▸ **Supplied passage**:
◇ ◇ ◇ ◇ ◇ ◇ ◇

Single-Electrode Electrochemiluminescence System for High-Throughput Visual Analysis of Chloramphenicol

To achieve high-throughput visual detection, an innovative single-electrode multiarray electrochemiluminescence (SE-ECL) biosensing and mobile phone imaging platform is developed. For the first time, Au-luminol was applied to a single-electrode, eight-hole ECL array. The high-intensity luminophor of luminol combined with smartphone imaging technology supports synchronous ECL detection of multiple reaction units, increasing the detection flux to 8 times that of traditional methods while maintaining the signal consistency of each unit. The system is both portable and intelligent, providing the possibility for rapid on-site screening. Compared with the traditional three-electrode system, the single-electrode design drives the ECL reaction through the resistance-induced potential difference, which eliminates the complex electrode array, significantly reduces the manufacturing cost, simplifies the operation process, and greatly enhances the practicality. The work uses DNA cycle amplification technology to trigger the molecular gating mechanism of target response mesoporous silica nanoparticles (MSNs) to achieve specific recognition of CAP and double signal amplification, realizing sensitive mobile phone ECL imaging for CAP detection. This study not only provides a high-throughput, low-cost, and portable integrated technology for efficient monitoring of trace antibiotic pollution in the ocean but also creates a new paradigm of high-throughput sensing technology in the field of environmental analysis.

◇ ◇ ◇ ◇ ◇ ◇ ◇

▸ **Task directions**: List every benefit that the chloramphenicol detection passage says the single-electrode design brings compared with the traditional three-electrode system.

▸ **Records supplied**:
◇ ◇ ◇ ◇ ◇ ◇ ◇

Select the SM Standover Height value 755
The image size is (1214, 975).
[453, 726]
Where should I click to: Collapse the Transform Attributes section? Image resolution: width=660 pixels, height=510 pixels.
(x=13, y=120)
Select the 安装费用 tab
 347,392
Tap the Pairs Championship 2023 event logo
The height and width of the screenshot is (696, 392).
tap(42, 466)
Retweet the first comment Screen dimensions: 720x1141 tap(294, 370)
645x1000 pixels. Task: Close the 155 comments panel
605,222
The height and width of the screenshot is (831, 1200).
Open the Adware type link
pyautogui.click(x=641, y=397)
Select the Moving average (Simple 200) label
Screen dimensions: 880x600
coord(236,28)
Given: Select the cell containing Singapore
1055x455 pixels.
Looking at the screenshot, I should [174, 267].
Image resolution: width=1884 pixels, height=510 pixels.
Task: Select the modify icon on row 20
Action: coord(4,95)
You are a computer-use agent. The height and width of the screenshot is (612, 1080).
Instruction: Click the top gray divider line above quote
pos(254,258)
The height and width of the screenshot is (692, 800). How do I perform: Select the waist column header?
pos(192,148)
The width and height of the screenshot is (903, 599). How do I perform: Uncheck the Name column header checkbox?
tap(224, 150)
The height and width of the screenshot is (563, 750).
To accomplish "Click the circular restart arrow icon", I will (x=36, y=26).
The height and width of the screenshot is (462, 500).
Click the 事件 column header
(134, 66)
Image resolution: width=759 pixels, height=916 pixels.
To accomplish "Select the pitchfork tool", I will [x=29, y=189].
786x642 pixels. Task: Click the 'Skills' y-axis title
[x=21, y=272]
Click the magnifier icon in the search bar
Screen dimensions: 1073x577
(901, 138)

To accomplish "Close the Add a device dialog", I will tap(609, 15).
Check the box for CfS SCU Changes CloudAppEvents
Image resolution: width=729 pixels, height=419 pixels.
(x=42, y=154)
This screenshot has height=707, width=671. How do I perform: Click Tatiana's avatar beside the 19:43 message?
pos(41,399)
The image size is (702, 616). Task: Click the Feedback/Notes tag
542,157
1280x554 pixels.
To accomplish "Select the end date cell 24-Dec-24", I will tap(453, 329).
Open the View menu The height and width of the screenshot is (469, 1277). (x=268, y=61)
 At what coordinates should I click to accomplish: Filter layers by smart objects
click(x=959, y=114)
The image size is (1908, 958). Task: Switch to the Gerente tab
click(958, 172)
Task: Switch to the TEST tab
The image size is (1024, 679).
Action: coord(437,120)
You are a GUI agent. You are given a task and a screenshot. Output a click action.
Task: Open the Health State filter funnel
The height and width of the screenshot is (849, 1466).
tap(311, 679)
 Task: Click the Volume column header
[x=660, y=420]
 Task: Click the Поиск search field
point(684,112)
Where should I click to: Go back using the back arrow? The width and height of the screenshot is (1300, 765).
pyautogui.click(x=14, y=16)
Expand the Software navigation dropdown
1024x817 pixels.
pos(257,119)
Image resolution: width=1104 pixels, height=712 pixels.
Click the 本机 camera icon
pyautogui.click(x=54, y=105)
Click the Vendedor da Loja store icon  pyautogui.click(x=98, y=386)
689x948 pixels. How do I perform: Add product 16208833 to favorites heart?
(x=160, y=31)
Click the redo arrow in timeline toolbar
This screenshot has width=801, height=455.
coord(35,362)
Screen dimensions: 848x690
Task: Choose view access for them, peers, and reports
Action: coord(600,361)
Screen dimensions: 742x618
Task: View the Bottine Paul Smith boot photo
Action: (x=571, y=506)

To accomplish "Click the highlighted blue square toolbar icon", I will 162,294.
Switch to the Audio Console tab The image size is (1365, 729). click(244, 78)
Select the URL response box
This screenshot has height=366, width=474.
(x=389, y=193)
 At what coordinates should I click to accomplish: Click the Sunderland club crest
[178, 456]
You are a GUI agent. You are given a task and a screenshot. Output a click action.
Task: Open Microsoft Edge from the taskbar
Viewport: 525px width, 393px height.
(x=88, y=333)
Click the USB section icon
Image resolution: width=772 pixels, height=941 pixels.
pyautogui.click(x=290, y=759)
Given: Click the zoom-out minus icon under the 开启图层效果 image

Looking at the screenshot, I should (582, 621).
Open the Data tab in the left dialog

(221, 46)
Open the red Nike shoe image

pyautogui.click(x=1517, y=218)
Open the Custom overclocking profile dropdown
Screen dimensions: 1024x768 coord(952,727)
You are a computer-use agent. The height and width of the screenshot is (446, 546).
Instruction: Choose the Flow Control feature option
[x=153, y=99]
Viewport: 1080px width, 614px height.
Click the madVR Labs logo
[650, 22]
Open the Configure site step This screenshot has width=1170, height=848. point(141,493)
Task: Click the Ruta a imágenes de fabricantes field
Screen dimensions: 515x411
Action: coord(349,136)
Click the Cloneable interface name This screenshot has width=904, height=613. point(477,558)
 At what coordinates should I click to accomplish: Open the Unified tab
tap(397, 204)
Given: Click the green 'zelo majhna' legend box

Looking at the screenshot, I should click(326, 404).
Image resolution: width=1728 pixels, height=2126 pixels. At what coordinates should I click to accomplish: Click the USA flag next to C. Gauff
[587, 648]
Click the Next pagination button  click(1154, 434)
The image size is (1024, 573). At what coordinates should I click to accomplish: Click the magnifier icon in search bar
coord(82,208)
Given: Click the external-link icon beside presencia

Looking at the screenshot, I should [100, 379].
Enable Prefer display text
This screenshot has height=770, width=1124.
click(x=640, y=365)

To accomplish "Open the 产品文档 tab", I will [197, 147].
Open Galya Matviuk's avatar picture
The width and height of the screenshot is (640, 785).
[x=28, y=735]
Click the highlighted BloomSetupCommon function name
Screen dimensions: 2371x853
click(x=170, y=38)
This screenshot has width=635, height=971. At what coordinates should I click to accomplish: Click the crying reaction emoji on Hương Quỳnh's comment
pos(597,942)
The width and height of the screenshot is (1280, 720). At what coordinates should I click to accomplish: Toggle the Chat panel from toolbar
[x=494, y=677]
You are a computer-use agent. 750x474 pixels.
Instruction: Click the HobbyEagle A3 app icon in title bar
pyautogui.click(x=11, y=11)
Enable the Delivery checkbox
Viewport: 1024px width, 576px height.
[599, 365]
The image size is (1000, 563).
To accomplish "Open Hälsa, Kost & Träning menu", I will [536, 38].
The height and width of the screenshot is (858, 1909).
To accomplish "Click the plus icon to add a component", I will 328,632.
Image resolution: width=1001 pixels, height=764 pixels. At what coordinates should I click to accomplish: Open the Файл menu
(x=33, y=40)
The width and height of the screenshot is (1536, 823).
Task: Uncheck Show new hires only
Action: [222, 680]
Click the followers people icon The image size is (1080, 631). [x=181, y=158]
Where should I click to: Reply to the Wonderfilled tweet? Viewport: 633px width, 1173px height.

◇ ◇ ◇ ◇ ◇ ◇ ◇

▸ **Output below**:
- It eliminates the complex electrode array.
- It significantly reduces the manufacturing cost.
- It simplifies the operation process.
- It greatly enhances the practicality.